Oh… and About That “Mystery Hut” on the Moon
Unrelated to Tuesday’s launch, in recent days it was also announced that China’s Yutu 2 rover managed to photograph something bizarre from its current location on the far side of the Moon.
The object, seen against the lunar horizon at a distance of around 260 feet from the rover, was described by the Chinese science news channel Our Space as being cube-shaped. However, the announcement managed to garner attention after Our Space went on to designate the object a “mystery hut,” which Space.com reporter Andrew Jones called “a placeholder name rather than an accurate description.”
It was expected that the rover would be able to move significantly closer to the “mystery” object within just a few days, although Phillip Stooke with the Institute for Earth and Space Exploration at the University of Western Ontario preemptively told veteran space reporter Leonard David that the object is, in likelihood, just a rock. In fact, the same rock has already been spotted in lunar images obtained by NASA’s Lunar Reconnaissance Orbiter.

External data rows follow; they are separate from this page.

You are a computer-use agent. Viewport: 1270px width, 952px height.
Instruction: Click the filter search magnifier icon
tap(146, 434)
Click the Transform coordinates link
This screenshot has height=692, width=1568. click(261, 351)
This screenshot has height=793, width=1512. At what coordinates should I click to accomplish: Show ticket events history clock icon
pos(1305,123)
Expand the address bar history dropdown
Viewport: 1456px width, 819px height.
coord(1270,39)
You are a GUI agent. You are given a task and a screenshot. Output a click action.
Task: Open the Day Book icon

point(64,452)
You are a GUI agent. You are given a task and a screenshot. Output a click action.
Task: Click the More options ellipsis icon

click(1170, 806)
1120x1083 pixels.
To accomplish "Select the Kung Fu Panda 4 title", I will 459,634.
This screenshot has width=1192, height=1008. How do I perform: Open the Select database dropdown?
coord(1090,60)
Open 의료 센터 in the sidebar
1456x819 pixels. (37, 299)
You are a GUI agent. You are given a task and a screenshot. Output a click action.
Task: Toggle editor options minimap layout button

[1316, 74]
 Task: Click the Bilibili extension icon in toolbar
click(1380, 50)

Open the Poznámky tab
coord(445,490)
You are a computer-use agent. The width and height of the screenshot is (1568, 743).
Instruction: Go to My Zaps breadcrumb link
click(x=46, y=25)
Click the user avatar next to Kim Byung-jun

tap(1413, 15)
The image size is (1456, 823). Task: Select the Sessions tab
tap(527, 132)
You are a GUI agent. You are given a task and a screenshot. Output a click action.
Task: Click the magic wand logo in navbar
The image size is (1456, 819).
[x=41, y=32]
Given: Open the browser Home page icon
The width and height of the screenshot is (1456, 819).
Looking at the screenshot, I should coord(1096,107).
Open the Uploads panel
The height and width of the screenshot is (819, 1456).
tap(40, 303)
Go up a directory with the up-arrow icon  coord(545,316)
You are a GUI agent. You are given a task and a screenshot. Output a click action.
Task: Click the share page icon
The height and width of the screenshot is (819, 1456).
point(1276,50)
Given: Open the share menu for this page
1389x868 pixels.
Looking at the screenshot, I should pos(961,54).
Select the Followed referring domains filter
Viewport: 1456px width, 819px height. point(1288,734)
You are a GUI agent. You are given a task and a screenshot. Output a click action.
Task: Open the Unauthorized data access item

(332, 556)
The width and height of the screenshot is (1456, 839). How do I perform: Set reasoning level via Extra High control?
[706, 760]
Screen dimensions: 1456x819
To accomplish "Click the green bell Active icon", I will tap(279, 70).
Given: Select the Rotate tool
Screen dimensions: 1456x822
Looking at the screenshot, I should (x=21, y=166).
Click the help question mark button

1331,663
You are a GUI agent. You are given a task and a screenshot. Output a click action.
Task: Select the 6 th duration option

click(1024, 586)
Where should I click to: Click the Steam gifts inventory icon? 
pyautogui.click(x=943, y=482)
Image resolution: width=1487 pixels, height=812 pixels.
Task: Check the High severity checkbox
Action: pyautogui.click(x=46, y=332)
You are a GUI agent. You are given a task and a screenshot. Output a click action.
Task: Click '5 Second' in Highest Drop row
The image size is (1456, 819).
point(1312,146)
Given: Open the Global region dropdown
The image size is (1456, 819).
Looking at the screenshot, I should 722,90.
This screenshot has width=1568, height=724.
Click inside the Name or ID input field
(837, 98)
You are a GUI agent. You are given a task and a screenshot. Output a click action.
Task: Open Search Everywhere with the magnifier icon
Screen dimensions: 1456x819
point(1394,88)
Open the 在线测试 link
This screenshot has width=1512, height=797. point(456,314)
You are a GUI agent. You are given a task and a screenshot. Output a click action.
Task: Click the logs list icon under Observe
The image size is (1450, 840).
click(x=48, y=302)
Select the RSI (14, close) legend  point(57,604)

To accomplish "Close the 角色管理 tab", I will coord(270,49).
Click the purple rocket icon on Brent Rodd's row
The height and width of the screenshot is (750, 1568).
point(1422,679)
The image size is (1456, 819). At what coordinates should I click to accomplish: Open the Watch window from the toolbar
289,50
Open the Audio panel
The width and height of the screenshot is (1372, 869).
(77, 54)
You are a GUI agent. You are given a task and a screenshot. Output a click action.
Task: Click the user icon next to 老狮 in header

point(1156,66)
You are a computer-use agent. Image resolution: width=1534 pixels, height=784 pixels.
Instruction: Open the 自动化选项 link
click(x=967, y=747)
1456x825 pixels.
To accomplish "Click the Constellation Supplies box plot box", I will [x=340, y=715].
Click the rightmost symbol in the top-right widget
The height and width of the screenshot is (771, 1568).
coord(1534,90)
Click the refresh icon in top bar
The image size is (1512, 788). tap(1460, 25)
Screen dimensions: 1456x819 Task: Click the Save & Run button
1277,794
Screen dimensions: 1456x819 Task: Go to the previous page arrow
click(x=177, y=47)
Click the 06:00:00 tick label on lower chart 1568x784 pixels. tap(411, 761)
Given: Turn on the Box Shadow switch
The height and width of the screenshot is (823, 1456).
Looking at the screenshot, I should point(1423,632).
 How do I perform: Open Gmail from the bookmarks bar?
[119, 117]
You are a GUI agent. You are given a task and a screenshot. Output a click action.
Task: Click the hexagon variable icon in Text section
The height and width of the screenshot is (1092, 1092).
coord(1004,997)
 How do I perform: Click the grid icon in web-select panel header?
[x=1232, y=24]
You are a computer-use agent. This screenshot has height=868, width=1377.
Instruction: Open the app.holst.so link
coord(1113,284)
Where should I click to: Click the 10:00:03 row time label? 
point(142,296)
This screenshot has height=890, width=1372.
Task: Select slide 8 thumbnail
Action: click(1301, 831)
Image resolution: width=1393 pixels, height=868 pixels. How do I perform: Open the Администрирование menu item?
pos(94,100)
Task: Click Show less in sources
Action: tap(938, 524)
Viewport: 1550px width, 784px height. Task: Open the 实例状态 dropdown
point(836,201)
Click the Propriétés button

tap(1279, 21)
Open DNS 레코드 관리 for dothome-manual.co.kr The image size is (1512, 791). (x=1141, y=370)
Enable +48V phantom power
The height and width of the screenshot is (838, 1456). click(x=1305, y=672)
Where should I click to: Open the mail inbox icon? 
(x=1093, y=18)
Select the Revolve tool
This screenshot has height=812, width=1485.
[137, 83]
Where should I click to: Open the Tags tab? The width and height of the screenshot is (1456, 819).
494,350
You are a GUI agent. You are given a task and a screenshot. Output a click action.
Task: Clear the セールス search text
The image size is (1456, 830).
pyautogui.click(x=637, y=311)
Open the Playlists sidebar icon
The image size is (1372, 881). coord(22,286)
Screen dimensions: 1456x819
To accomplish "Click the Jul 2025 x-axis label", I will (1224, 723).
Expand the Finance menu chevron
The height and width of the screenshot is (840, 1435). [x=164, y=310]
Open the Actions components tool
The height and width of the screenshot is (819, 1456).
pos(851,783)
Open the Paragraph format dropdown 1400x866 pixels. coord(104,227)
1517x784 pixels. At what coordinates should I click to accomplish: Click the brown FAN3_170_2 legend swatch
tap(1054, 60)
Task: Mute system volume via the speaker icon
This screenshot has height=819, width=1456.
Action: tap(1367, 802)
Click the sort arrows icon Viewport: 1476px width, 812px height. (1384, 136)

Although the mystery appears to have been solved for now, several experts have nonetheless expressed the opinion that the object—even if it’s just a rock—may still be of interest if Yutu 2 can make its way toward it for a closer look.
“Scientifically, the rock could be interesting,” Stooke told David, though advising that it probably won’t be cube-shaped upon closer inspection, and certainly won’t still resemble a “hut” of any kind once Yutu 2 arrives alongside it early next year.